节选内容:

= = = = =

三维弹性体移动接触问题的边界元法研究
摘要
边界元法是在有限元法之后发展起来的一种精确高效的工程与科学问题的数值分析方法,具有便于模拟复杂边界形状、求解精度高、降维等优点。对于弹性接触问题等边界非线性问题而言,由于边界位移和边界面力正是边界积分方程中的基本未知量,边界元法能以更高精度满足接触条件,因此,边界元法能更精确地求解弹性接触问题。本文对三维弹性体接触问题的边界元法做了若干应用基础性研究,其中主要包括以下几个部分:
作者首先将本研究组提出的弹性力学问题边界元解误差的直接估计从二维推广到三维问题,给出了确定与域内解连续的边界位移的一种精确有效的方法。在此基础上提出将接触体接触单元间与域内解连续的边界位移之差的某种度量作为三维弹性体接触问题边界元法的一种误差直接估计,并且提出了三维弹性体接触问题边界元法的一种自适应计算方案。这种方案为确定没有解析解可作比较的复杂接触问题边界元解的精度提供了可能。
对于移动接触问题,边界元法的有关文献中通常采用和有限元法中类似的插值方案,利用形函数来强加界面约束条件(节点到非节点)以避免接触表面之间的贯入。付出的代价是丧失了边界元法原有的一些优良特性,接触边界条件在离散意义下也不能再在整个边界单元上精确满足。本文基于作者研究组对二维弹性体移动和滚动接触边界元法的前期研究,将其中的协调离散方案推广到三维问题,提出了针对移动方向已知的三维弹性体移动接触问题的一种边界元协调离散方案。接触面上的位移和面力边界条件均能在边界元离散意义下精确满足,因此它能够保持边界元法的优良特性。
文中给出了一些算例来验证所提出的移动接触算法的有效性和高精度。这些算例着重于在接触区附近有孔洞型缺陷的三维弹性体的移动接触。对于此类问题,在文献中通常用相应于Hertz解的移动载荷来代替移动接触,这种处理忽略了缺陷与移动接触之间的耦合效应。本文的算例表明,在缺陷离接触表面很近的情况下,这种耦合效应是不能忽略的。
最后,本文还针对移动方向未知或可变的三维弹性体移动接触问题提出了一种边界元协调离散方案,保证了接触面上位移协调性和面力平衡条件的同时满足。
As an effective numerical analysis method of scientific and engineering problems developed following Finite Element Method (FEM), Boundary Element Method (BEM) has some attractive advantages, such as easier simulating complex boundary shape, high accuracy and dimension reduction. For the boundary nonlinear problems, such as elastic contact problem, the boundary displacements and boundary tractions are just the basic variables of the boundary integral equation, and the contact conditions can be satisfied with higher accuracy in BEM; therefore, the BEM can be applied to solve the elastic contact problem more accurately. In this dissertation, some basic investigations on the BEM of 3D elastic contact problem have been carried out, which can be listed as follows:
At first, an early investigation of authors' group, on direct error estimation of BEM solution for elasticity problem, is extended from 2D problem to 3D elastic contact problem. An accurate and efficient algorithm for the determination of boundary displacement, which is continuous with the displacement solution within the domain of an elastic body, is then presented. Based on the difference between the corresponding limit of displacement from both side of contacted bodies, a local direct error estimator of BEM solution for 3D elastic contact problem is presented, and then a scheme of adaptive BEM is suggested. This scheme can be used to estimate the error of the complicated contact problems without corresponding analytical solution.

= = = = =

所给资料:
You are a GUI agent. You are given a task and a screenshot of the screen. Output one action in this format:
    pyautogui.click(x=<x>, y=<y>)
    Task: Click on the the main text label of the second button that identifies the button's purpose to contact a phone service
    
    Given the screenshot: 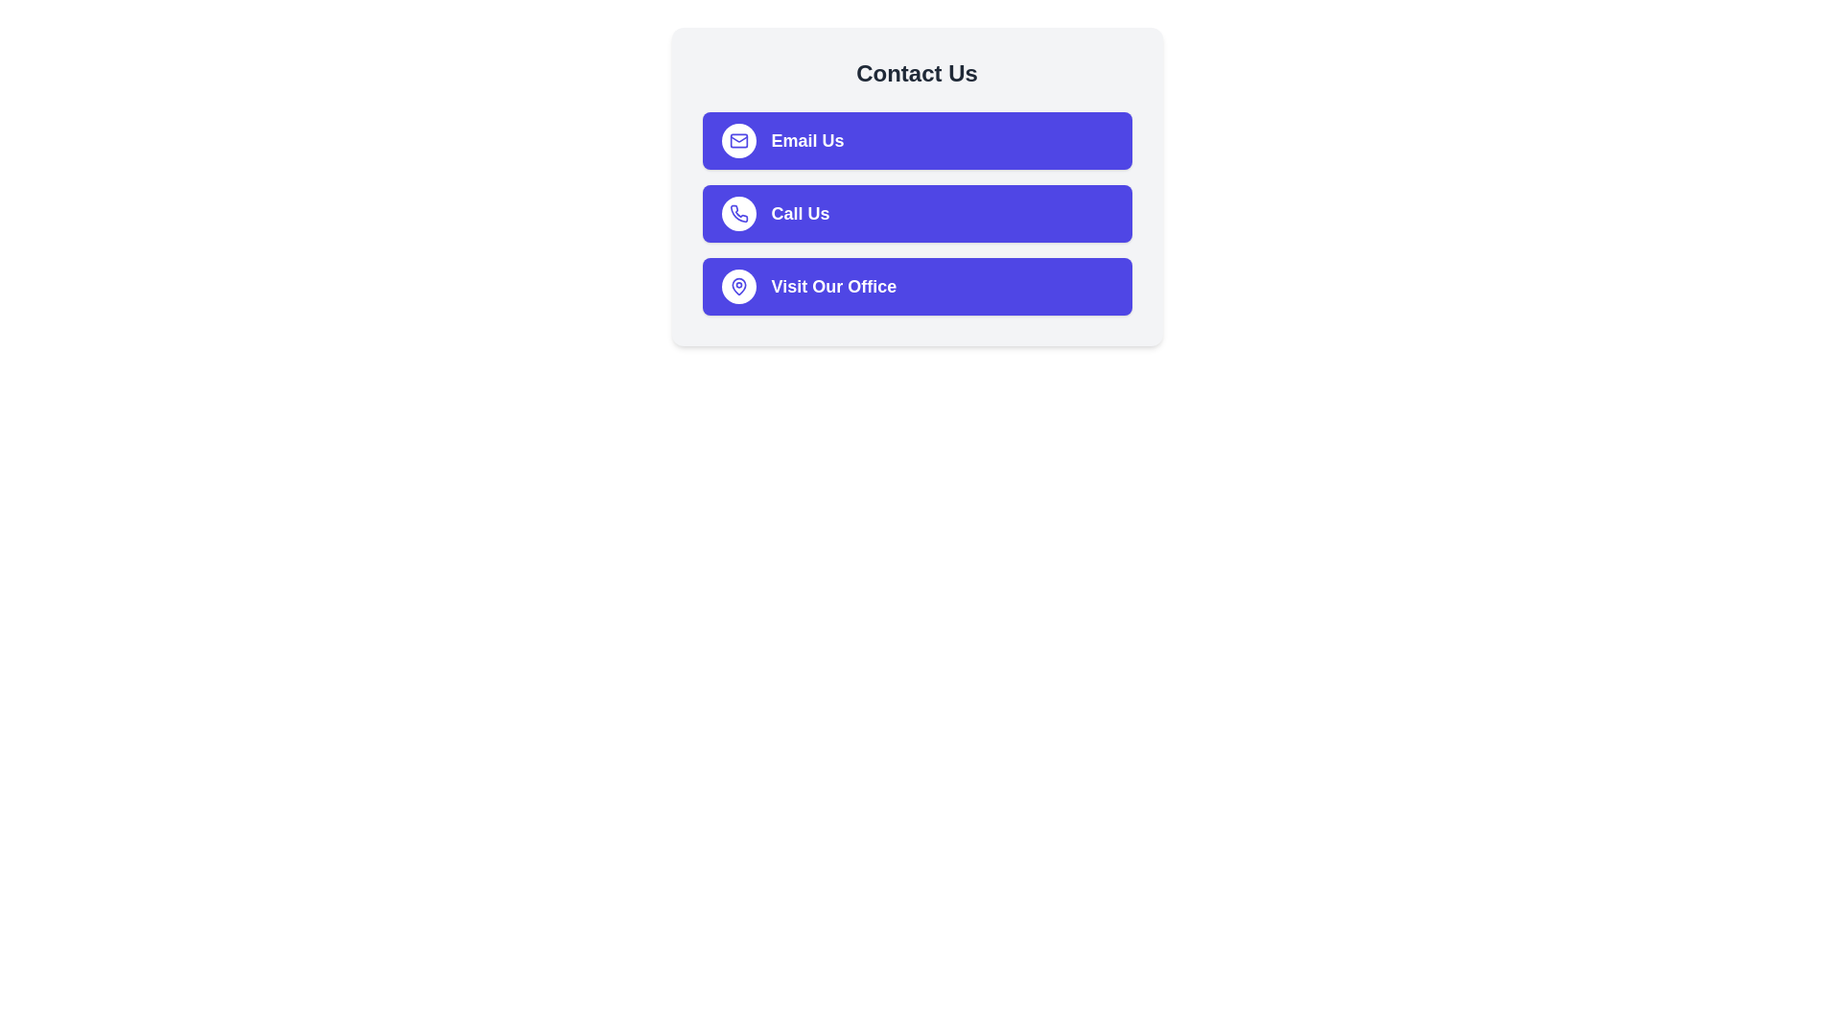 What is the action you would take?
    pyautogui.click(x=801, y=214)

= = = = =

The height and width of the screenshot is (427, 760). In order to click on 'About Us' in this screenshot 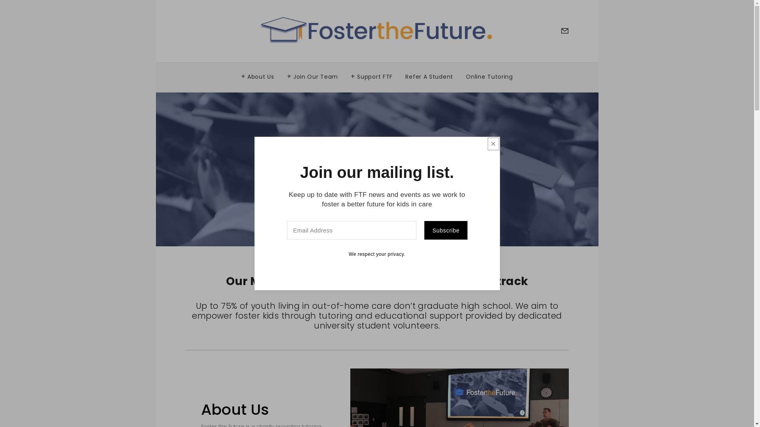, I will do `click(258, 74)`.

= = = = =

待完成:
用两句话概括上面这篇关于三维弹性体接触问题边界元法的摘要。

任务答案:
边界元法的基本未知量正是边界位移和边界面力，因此能更精确地求解弹性接触问题。本文把边界元解误差的直接估计从二维推广到三维接触问题，提出了自适应计算方案，并针对移动方向已知、以及未知或可变的三维移动接触问题分别提出了边界元协调离散方案；算例表明，缺陷离接触表面很近时，缺陷与移动接触之间的耦合效应不能忽略。